Alexander William Salter joined the faculty of the Rawls College of Business at Texas Tech University in Fall 2015. He is also the Comparative Economics Research Fellow at Texas Tech’s Free Market Institute. Prior to this, he taught at Berry College, in the Campbell School of Business.
He received his B.A. in Economics, with a minor in Mathematics, from Occidental College in 2010. He then attended George Mason University for graduate school, earning his M.A. in 2012 and Ph.D. in 2014. He wrote his dissertation, titled “Essays on the Political Economy of Monetary Institutions and Policy,” under Professor Lawrence H. White.

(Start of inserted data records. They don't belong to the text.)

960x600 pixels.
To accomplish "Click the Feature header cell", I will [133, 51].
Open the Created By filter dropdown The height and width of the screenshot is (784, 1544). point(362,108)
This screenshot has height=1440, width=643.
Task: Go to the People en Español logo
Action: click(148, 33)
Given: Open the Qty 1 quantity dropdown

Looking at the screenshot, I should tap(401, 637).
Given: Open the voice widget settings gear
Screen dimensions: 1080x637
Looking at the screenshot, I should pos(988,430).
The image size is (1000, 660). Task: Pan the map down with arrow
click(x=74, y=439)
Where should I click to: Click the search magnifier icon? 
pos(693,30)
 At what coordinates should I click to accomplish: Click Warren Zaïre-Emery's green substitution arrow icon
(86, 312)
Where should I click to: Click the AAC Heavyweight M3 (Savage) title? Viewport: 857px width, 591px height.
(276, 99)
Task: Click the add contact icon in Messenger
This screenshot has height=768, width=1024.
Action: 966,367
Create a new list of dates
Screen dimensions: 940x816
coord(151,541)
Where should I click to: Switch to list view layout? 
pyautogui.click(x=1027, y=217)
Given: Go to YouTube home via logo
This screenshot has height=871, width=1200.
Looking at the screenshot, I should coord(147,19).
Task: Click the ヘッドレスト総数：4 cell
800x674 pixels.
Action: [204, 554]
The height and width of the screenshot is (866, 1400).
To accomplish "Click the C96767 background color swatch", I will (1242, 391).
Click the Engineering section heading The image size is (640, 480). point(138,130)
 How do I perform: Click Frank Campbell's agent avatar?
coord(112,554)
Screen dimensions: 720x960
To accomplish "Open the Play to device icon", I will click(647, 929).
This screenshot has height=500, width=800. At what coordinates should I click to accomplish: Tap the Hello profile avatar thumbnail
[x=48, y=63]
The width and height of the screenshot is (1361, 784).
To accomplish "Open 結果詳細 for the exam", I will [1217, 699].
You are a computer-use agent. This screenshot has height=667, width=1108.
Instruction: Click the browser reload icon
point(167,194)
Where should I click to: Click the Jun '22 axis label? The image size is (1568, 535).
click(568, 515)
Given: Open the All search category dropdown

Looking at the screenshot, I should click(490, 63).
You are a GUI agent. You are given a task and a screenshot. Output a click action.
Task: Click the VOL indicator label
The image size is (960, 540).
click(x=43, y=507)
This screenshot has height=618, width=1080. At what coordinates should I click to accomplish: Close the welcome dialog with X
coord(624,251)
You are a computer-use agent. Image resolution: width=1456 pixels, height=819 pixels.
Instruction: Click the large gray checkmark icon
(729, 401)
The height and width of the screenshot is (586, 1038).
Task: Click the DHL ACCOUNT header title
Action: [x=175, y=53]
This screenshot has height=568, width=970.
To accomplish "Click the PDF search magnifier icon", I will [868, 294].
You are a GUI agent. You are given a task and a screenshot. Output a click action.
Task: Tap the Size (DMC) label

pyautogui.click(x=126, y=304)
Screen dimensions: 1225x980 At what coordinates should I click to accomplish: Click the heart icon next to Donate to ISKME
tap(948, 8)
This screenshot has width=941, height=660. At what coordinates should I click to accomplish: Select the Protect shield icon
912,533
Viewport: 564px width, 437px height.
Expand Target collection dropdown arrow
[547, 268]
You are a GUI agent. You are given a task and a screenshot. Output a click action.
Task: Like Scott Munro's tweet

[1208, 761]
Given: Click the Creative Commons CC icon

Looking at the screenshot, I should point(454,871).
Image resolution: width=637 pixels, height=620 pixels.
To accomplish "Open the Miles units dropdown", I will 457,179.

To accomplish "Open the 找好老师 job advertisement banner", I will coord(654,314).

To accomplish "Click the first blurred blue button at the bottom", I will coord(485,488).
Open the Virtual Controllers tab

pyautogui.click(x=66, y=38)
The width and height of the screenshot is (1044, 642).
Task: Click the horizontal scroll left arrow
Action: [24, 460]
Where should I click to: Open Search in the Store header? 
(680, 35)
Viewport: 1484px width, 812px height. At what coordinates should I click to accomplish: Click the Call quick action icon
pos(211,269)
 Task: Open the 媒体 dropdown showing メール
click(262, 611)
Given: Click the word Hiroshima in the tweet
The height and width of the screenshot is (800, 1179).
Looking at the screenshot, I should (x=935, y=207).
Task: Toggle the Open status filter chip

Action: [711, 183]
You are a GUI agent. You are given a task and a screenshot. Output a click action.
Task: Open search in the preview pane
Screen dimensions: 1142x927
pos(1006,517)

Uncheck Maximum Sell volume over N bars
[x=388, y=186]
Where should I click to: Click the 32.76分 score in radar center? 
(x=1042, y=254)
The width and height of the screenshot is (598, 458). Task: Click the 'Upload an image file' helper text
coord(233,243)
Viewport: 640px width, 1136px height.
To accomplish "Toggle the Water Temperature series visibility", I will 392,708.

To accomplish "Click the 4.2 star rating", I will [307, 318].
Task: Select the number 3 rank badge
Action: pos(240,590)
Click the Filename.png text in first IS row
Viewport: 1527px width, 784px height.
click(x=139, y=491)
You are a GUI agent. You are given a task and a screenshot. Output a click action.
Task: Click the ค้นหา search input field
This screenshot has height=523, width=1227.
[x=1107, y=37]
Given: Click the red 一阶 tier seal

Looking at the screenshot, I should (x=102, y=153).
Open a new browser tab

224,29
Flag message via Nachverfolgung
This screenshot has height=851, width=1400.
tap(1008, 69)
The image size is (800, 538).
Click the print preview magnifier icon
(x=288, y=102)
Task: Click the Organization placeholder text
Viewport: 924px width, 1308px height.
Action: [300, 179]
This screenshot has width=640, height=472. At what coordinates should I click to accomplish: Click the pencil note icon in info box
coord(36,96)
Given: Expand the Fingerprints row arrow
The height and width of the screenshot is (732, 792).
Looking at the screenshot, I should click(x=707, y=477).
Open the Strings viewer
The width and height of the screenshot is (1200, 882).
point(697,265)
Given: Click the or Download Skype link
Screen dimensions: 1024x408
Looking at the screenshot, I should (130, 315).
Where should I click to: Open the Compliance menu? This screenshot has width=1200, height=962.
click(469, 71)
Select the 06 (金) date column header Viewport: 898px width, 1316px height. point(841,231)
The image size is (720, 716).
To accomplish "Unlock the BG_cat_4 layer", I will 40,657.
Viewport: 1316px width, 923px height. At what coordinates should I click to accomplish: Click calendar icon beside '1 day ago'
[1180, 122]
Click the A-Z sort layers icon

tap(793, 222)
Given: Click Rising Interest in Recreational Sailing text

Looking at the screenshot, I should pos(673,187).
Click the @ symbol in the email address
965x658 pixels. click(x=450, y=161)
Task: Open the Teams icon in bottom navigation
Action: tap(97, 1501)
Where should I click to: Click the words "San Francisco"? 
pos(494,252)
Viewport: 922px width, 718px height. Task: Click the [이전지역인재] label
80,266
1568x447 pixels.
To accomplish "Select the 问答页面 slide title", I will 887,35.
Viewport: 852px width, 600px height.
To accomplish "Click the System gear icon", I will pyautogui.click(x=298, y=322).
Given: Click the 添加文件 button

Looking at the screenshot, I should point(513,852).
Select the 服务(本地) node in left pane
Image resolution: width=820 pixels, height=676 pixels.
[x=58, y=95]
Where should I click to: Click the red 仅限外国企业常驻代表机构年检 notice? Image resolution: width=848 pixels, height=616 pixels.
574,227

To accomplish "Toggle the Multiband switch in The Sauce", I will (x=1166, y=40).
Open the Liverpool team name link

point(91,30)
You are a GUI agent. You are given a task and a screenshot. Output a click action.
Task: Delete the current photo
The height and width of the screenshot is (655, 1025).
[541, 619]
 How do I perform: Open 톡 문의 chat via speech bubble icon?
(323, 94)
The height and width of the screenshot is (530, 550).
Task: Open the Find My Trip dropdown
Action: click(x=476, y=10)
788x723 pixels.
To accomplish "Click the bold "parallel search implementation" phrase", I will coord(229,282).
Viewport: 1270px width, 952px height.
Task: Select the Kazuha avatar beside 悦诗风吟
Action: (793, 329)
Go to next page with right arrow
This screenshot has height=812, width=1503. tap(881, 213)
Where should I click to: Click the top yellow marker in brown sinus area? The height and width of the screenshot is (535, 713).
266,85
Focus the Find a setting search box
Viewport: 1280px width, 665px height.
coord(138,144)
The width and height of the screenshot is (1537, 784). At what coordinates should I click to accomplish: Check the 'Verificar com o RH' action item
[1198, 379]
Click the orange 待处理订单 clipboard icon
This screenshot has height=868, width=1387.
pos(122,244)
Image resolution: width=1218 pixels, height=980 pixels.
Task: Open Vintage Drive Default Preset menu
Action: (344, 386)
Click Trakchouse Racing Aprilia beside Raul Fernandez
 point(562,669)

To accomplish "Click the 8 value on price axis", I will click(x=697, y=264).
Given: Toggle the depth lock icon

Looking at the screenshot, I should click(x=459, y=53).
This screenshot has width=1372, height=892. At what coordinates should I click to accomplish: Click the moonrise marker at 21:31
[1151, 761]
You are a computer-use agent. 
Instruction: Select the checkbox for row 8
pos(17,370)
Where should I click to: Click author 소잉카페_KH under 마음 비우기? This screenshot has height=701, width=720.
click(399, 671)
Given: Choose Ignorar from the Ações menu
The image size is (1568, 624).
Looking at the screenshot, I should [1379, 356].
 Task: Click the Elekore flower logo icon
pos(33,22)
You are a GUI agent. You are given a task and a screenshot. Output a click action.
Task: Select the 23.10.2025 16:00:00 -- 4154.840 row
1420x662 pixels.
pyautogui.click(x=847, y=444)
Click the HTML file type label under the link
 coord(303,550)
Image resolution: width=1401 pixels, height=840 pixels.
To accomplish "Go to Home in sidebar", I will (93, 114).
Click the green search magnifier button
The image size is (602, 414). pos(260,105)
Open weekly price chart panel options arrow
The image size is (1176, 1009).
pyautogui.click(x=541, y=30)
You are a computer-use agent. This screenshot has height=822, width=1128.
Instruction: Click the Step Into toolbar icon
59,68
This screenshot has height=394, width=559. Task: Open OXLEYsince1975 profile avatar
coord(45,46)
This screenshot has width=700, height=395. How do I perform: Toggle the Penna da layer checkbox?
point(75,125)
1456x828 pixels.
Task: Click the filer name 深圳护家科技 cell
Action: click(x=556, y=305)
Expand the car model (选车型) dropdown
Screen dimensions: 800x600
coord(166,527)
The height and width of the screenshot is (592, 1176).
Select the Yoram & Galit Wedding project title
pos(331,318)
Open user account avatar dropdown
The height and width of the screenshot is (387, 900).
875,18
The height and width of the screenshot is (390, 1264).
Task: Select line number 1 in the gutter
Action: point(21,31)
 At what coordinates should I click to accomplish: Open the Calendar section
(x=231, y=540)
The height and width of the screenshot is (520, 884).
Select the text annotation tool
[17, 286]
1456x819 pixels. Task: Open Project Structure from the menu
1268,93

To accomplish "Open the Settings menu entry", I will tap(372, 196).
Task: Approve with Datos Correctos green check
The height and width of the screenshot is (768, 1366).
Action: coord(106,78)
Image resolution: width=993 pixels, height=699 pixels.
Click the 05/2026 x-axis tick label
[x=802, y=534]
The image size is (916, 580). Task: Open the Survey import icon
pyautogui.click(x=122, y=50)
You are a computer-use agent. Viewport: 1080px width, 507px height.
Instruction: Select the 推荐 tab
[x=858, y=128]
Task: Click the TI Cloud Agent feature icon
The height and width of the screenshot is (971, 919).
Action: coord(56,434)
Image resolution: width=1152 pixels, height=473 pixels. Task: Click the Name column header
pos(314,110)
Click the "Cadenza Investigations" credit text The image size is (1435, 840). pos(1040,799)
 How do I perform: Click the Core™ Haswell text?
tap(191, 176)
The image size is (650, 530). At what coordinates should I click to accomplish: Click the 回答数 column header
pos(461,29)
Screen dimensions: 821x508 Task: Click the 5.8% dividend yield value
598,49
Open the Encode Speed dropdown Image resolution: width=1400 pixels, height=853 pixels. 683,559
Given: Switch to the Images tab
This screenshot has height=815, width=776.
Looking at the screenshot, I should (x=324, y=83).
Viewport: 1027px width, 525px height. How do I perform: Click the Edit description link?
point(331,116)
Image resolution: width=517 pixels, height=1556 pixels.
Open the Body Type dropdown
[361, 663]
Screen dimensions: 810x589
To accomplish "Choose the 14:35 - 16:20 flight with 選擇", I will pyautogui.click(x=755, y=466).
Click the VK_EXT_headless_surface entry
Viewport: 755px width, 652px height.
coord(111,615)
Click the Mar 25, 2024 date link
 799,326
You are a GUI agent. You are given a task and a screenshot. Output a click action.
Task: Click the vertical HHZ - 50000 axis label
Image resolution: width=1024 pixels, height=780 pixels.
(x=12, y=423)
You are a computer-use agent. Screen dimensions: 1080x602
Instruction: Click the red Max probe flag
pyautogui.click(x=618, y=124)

His research interests fall into two categories: monetary institutions and policy, and the economics of governance. His goal in monetary research is to discover monetary regimes that maintain macroeconomic stability, but also adhere to the rule of law, and rely on realistic appraisals of the incentives and information confronting market actors and policymakers. His perspective on monetary economics is heavily influenced by thinkers in the Austrian tradition, such as Ludwig von Mises and Friedrich Hayek, as well as the monetary disequilibrium theory of Leland Yeager. His goal in governance research is to discover political regimes in which governors have the information and incentives necessary to promote the welfare of the governed. His perspective on governance is heavily influenced by the Virginia school of political economy, especially the work of James Buchanan and Gordon Tullock, as well as recent work in private governance.